I hate to be a curmudgeon, but I'll double down on what Clayton said, and assert that willful ignorance of consumer sovereignty is a fundamental problem with government subsidization. It's really appalling that policy-makers continue to insist that they can make someone buy something they've already shown that they don't want. Perhaps we ought to be giving policy-makers aptitude tests to see if they have control issues before we ... put them in charge of controlling anything.

I would qualify Da Boy's comment a bit. I think there is always "a demand (curve)", but that quantity demanded may not be very high. I don't think it's futile at all to control demand. But I do think you need to do your homework first, and pick your battles. What the government has done in this case is choose badly at the outset, and then fail to cut their losses.

BTW: I am somewhat confused about the demand for electric cars. People don't seem to have much trouble buying mules and/or golf carts if the price is right (although subsidies on these are over 100% sometimes). But why not larger cars? Perhaps the problem is really the Chevy name.

FWIW: for my part, the real tragedy here is not the money that is wasted, but the encouragement of a lousy technology. Battery disposal is far more environmentally hazardous than greenhouse gas emissions ... but that issue tends to get suppressed.

Jake said...

I've been talking the idea of the hazardous qualities of "green" products for quite a while now. Many products that are claimed to be more environmentally safe than their substitutes are questionable. An example of hazardous products that are often lifted up on a pedestal are the CFLs, or compact fluorescent light bulbs. These light bulbs use mercury which can cause damage to the brain, heart, kidneys, and lungs.

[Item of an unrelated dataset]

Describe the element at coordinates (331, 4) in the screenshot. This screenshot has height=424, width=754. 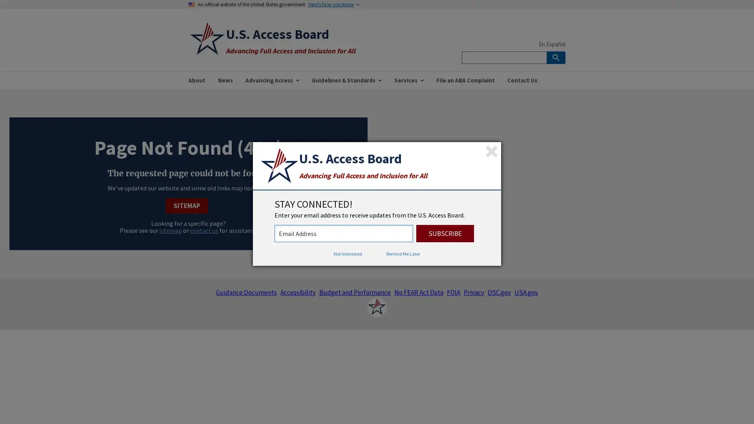
I see `Here's how you know` at that location.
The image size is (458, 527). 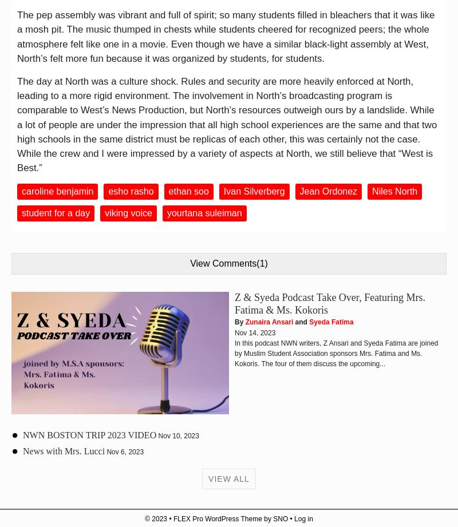 What do you see at coordinates (57, 191) in the screenshot?
I see `'caroline benjamin'` at bounding box center [57, 191].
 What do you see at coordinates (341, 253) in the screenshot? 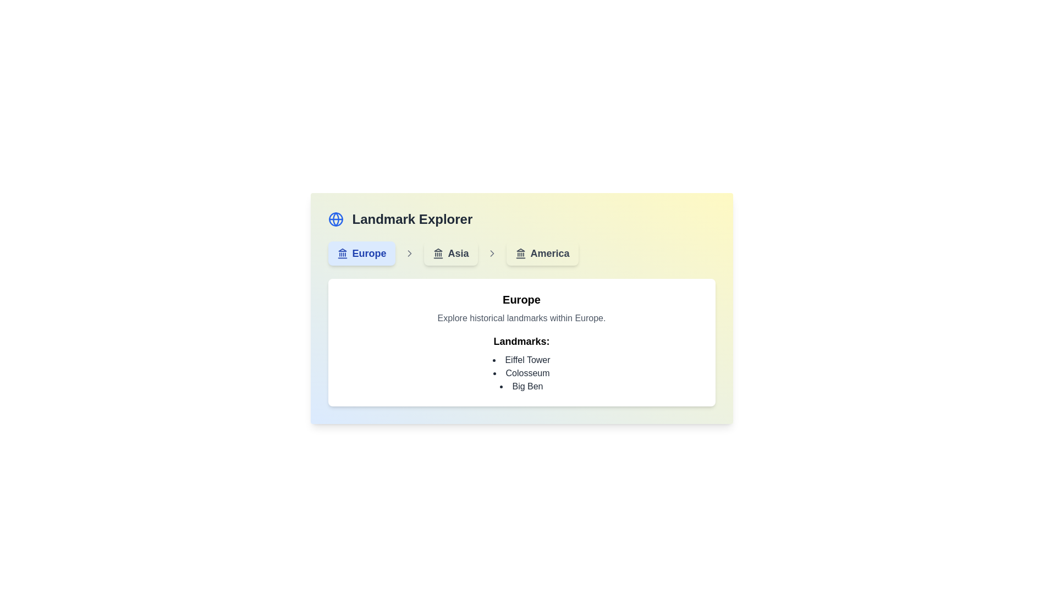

One problem with these new electric cars is the potentially hazardous batteries. I'm not exactly sure if consumers know about the potential hazards causing them not to buy the electric cars. I seriously doubt that is the case causing the low demand. I think I would have to agree with Da Boy; consumers have to create the demand for the electric cars (or for any product). As Da Boy also stated, The CitiCar wasn't a big hit in its time either. Only after consumers are demanding a product will it begin to sell. The government can’t completely create a strong demand that doesn't exist yet.

Dave Tufte said...

Jake: 50/50

Agreed.

All I meant by mentioning the potential hazards of batteries is that there is an aphorism that you should "be careful what you ask for". Indirectly pushing more batteries onto the public might not be something that we'll be happy about in a couple of generations. The funny thing is, the hazards of batteries was something that was fairly commonly known a generation ago, when household alkaline batteries frequently leaked corrosives, and car batteries were more inclined to explode when tinkered with. As we've made batteries safer, I think people have kind of forgotten about the disposal problem.